- _Excerpt_:
[Start of Attachment]

Rating 5 stars
Oh, my heart! Rosamund Young expresses everything that I have ever thought about the intensive farming practice in the UK. She has more knowledge than I possess, because Rosamund is a farmer and has chosen a very particular way of raising livestock. The Secret Life of Cows is a chronicle of the adventures of her bovine livestock and their interactions with the other animals who live on the farm, including the humans.
For context, I’m a vegetarian. The reasons I stopped eating meat are varied. I don’t like the taste of meat. I think we eat too much meat in the UK. I hate factory farming methods. I once saw a cow that had escaped from an abbatoir staggering in the road with a stun bolt in its head. A biology teacher made our class watch a Channel 4 documentary about reclaimed meat products that put me off (meat) sausages, burgers and pies for life.
But for all that I’m a vegetarian, I don’t think that animals shouldn’t be part of the food chain at all. Being a vegetarian makes it harder for me to ensure I get the mix of vitamins, minerals and proteins that meat delivers in a more concentrated dose. It’s possible, but it takes effort. Humans have evolved to eat meat. We’re part of a chain of animals that eat each other. Just because I choose not to eat meat doesn’t mean I think everyone shouldn’t eat meat. I’m not sentimental about animals to the extent that I can’t bear the thought of them being killed for food. I’m sentimental about the way we treat animals. I’d prefer it if people ate less meat than they do, so that we can do away with the intensive farming that supports our gluttonous demand.
In the introduction, Young says this:
Cows are as varied as people. They can be highly intelligent or slow to understand; friendly, considerate, aggressive, docile, inventive, dull, proud or shy. All these characteristics are present in a large enough herd and for many years we have been steadfast in our determination to treat our animals as individuals.
She goes on to talk about how animal personalities get lost when farming them scales up to intensive levels, and we lose our connection to them as individuals, so that they become almost inanimate objects, commodities bred for the dinner table, without any consideration for their quality of life.
Young also talks about how cattle know which plants to eat if they’re unwell, and how many of the ailments prevalent in cattle arise because of intensive farming methods. Combined with the preventative administering of drugs, Young believes such factors affect the quality and flavour of the meat. She talks about the intensive practices involved in rearing chickens, pigs and sheep, too, and compares all of it to what our expectations would be if we treated our own young in the same way.
No one would expect a child to develop normally when kept in cramped, unfriendly conditions, deprived of parents and siblings and with restricted exercise and the same diet every day, yet many farmers and the government departments that inform them seem to expect farm animals to develop normally in such circumstances.
Hardhearted individuals might scoff and say that animals and human children aren’t the same and shouldn’t be compared in this way. But why not?
The way Young describes the livestock in her care, not anthropomorphising them but giving them dignity and personality, I would hope that any meat eaters who might read this book would pause to think about both how livestock is reared and the extent of their meat consumption, and consequently make better choices about how their meat is reared.

[End of Attachment]

- _Information given_:
[Start of Attachment]

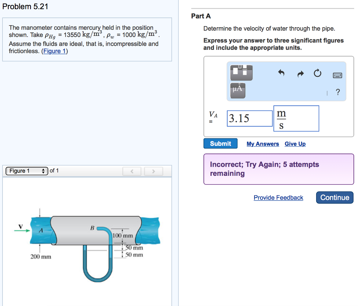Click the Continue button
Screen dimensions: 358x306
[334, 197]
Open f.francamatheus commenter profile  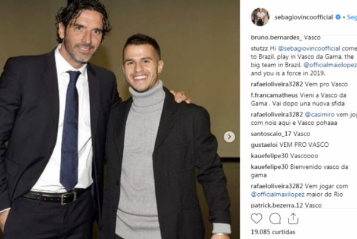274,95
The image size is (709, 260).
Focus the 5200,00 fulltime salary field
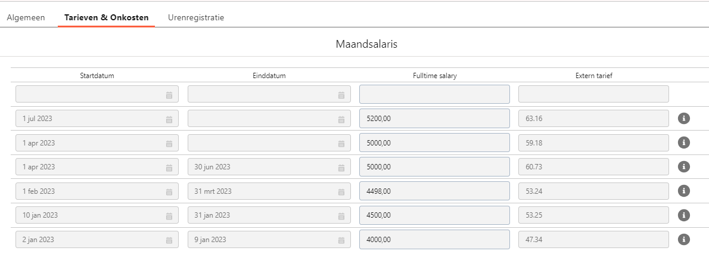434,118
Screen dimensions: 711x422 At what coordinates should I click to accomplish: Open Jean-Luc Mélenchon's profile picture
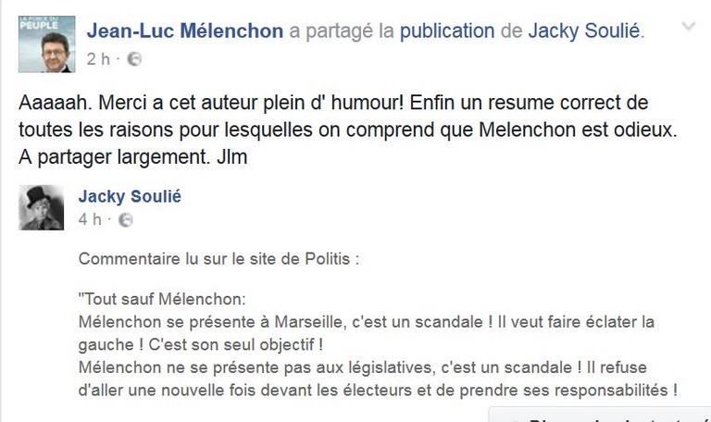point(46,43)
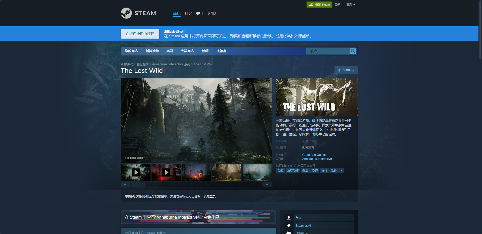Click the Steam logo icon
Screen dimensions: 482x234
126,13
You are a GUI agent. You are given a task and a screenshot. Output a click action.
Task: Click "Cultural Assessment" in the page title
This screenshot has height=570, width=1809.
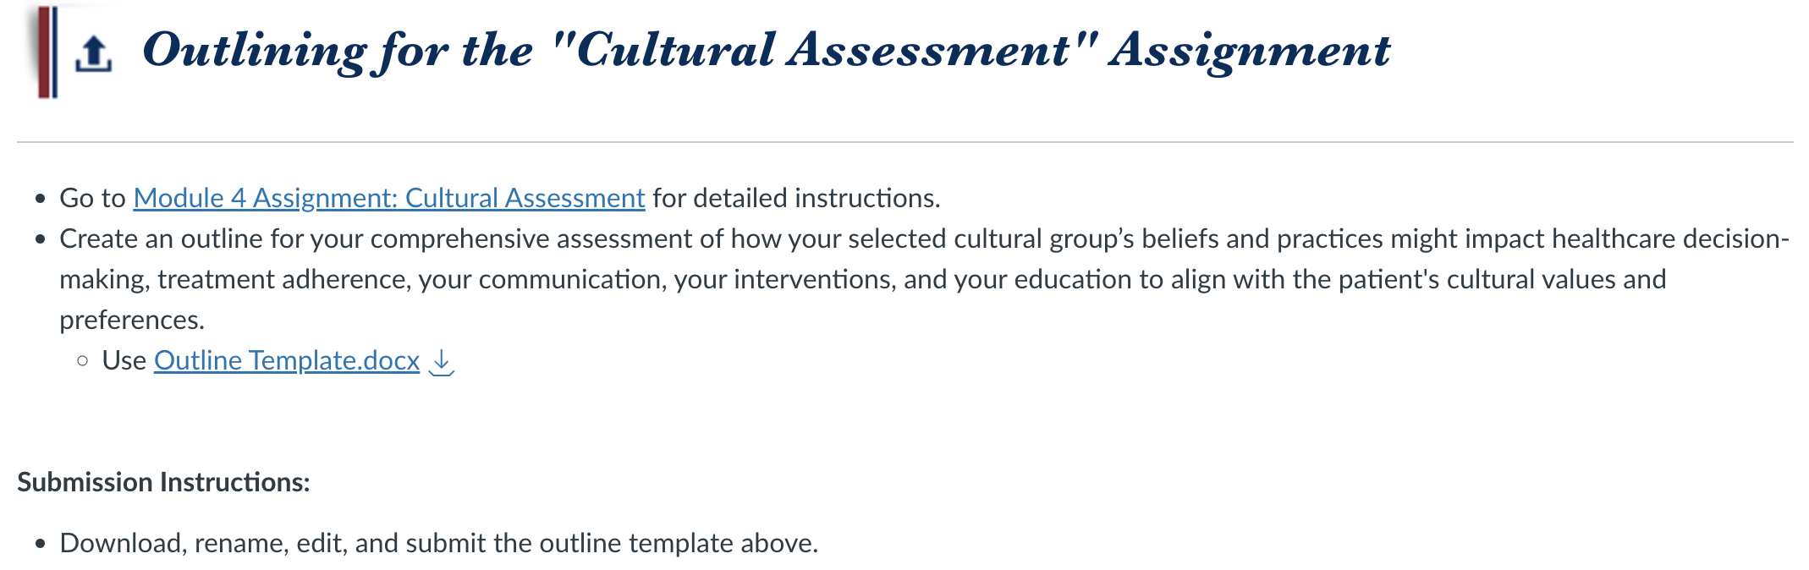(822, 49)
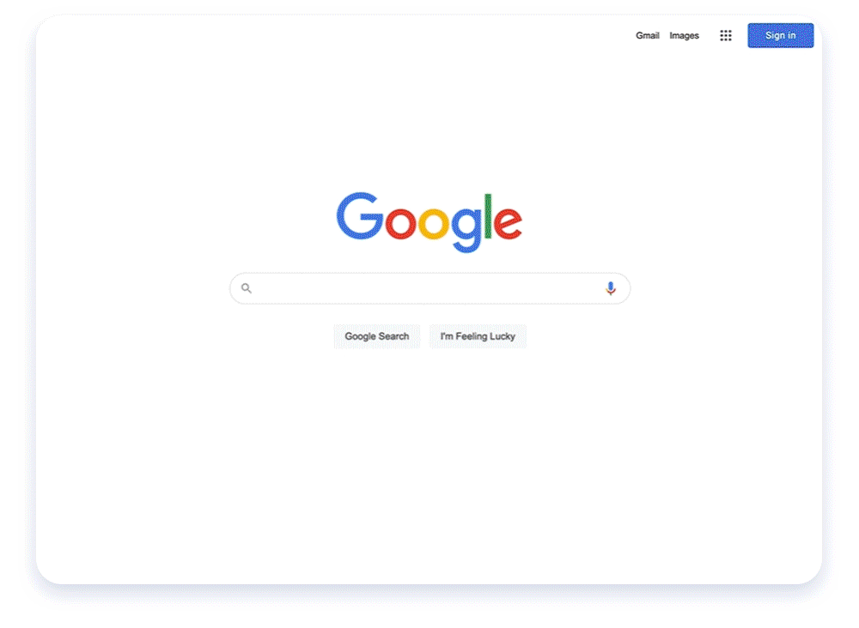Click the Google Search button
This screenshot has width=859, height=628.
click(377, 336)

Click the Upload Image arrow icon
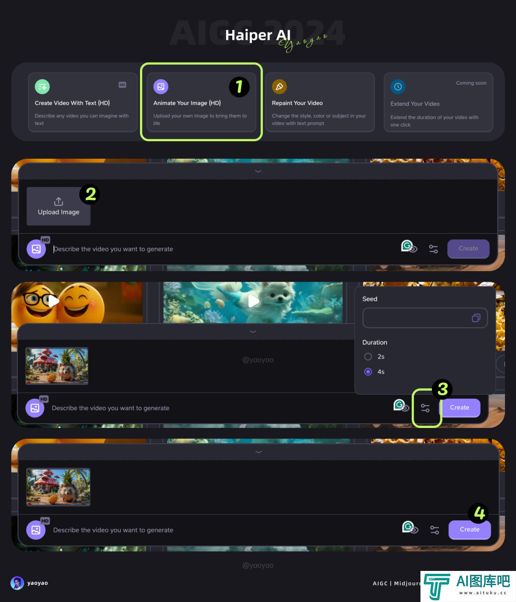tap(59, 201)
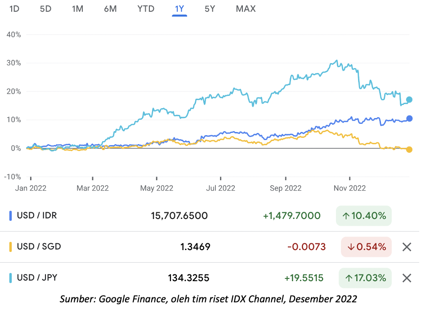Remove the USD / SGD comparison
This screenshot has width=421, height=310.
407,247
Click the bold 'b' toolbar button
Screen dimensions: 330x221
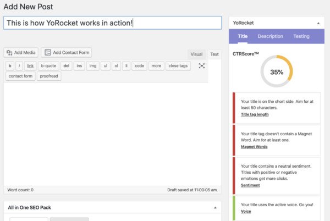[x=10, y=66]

[End of Attachment]
[Start of Attachment]

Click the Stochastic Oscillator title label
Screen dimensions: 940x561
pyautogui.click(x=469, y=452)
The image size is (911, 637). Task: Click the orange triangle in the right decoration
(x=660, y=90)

[End of Attachment]

- _Your tasks_:
1 – Rename "farm animals" as "livestock" in the review's passage from "No one would" to "in such circumstances.", and give that passage again.
2 – Take the review of The Secret Life of Cows further, starting after its last sentence.
The listing above comes from a separate source unrelated to the review.

- _Results for each task_:
1 –
No one would expect a child to develop normally when kept in cramped, unfriendly conditions, deprived of parents and siblings and with restricted exercise and the same diet every day, yet many farmers and the government departments that inform them seem to expect livestock to develop normally in such circumstances.

2 –
Young also includes scientific research into the effects of factory farming on the quality of meat. She quotes a book by Dr Peter Mansfield, Chemical Children, which sounds interesting. Particularly what Young quotes about the way cows are fed and the chemicals present in their feed affecting the quality of the fat they lay down and the possible links between animal fat and a range of human illnesses that have increased or developed since the advent of intensive farming.
Having set the scene for why she views her livestock as personalities, Young then recounts the behaviours she has observed among them over the years she has known them. The book has a family tree printed inside both the front and back fold-out covers, and Young talks about how family traits become obvious over time.
It’s a charming book, full of heartwarming vignettes. I particularly enjoyed the passages about how the cows communicate with the humans on the farm. The head movements, nudging and staring made me think of our cat, who loves to sit and stare at us until we notice her and, if we fail to notice her quickly enough, will move on to lightly punching one of us with a paw. When we do look at her, she performs a short raising of the chin, as if to say, “Come on, then.” I loved the description of Friendly Wendy who stood and stared at a holidaymaker who was renting a cottage on the farm until he noticed her and led her to the farmhouse. Having learnt that staring got her what she wanted, Friendly Wendy then proceeded to stand at the farmhouse kitchen window staring until someone in the house noticed her.
It’s not all about cows, either. My favourite animals, sheep, pigs and chickens, also feature. There’s a story about how a piglet rescued from a factory farm became best friends with an orphaned lamb, and how both were so convinced they were human that they didn’t know what to do when they became mothers. I learnt a lot about chickens as well. They like to play, they sing constantly, they form strong friendship bonds, and they grieve when a hen they love dies. I want to keep chickens even more now.
Whether you’re interested in cows or not, this is a thoughtful, entertaining book that, as Alan Bennett says in his foreword, might encourage you to revise your view of the world.